When the Internet invented, routers were built base on
general-purpose processor. It was pretty much like a normal
computer at those days. With increased users and speed, the ASIC
used in routers. However the Internet protocols and applications
are changing and evolving quite often, and the developing new ASIC
is time-cost and expensive. So, new specific network processor
emerged. It provides robust, flexible, programmable solutions to
the Internet routing, switching and higher-level applications. It
targets the design trade-off between performance and flexibility,
and gives a very good solution based on the state-of-art
architectures.
2 Architectures
Before we move to the network processor architectures, lets
study the challenge and characters of packets processing.

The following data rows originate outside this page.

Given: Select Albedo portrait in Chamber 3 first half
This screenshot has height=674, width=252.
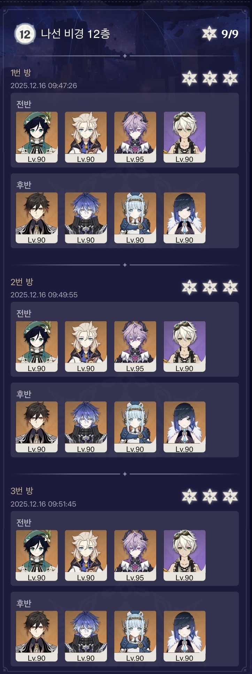Looking at the screenshot, I should point(86,556).
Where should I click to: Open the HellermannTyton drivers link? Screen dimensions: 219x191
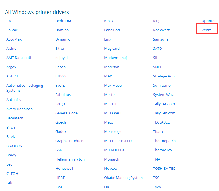[70, 159]
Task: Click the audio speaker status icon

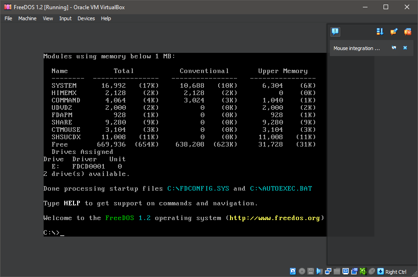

2.1 The Challenge of Packets Processing
The enormous challenge is line speed. Table 1 shows the packets
arrive rates in different speeds. It assumed that packet size is 40
bytes, which is common roughly packet size used in multimedia data
stream.
Line Speed
40-byte Packet Arrival Rate
2.5 Gbps
OC-48
160 ns
10 Gbps
OC-192
35 ns
40 Gbps
OC-768
8 ns
Table 1: inter-packet arrival rates [7]
The inter packet arrival time is the rough time can spend on
processing if routers don’t want to drop packets intentionally. In
traditional architectures, the normal memory access time is larger
than the inter packet arrival time.
2.2 Characters of Packets Processing
A data stream is divided into amount of small size of packets.

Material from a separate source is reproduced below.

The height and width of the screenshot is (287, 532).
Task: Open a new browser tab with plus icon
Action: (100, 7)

Each packet contains some duplicate information, such as IP header.
All packets can be processed in parallel. This is so call
Packet-level Parallelism (PLP)
Some packets are time-critical and simple, such as multimedia
data stream. While some are complex and not time-critical, such as
routing table update message, network management messages.

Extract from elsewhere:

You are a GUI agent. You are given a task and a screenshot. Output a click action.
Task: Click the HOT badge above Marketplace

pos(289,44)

Different types of packets need different strategies to
process.
2.3 The Architecture Techniques
The challenges are so enormous that new architectures must be
built to solve the problem. A variety of architecture techniques
have been used to address the challenges. They are divided in 3
categories: [5]
· Application-specific logic
i. Extending the RISC instruction set
ii. Use of customized on-chip or off-chip hardware assists
· Advanced processor architectures
i. Multithreading
ii. Instruction-level parallelism
· Macroparallelism
i. Multiple processors
ii. Pipelined processors
Commercial NP products use almost all these techniques. Most NPs
have so-call multi-core architecture. Each core is a small-scale
microprocessor and uses multithreading and ILP techniques. Some
functions are implemented in specific logic units. Details see case
studies.
2.4 Generic Packet Processing Architecture
Figure 1 shows the generic packet processing architecture. This
architecture meets the characters of packets. Almost all commercial
NPs are based on this architecture.
Figure 1: Generic Packet Processing Architecture
PHY layer processing converts the analogue signal to digital
signal with some type of frame format. Packet Processing performs
all the necessary operations on the network traffic at line speed.
These operations are also known as “fast path” or “data path”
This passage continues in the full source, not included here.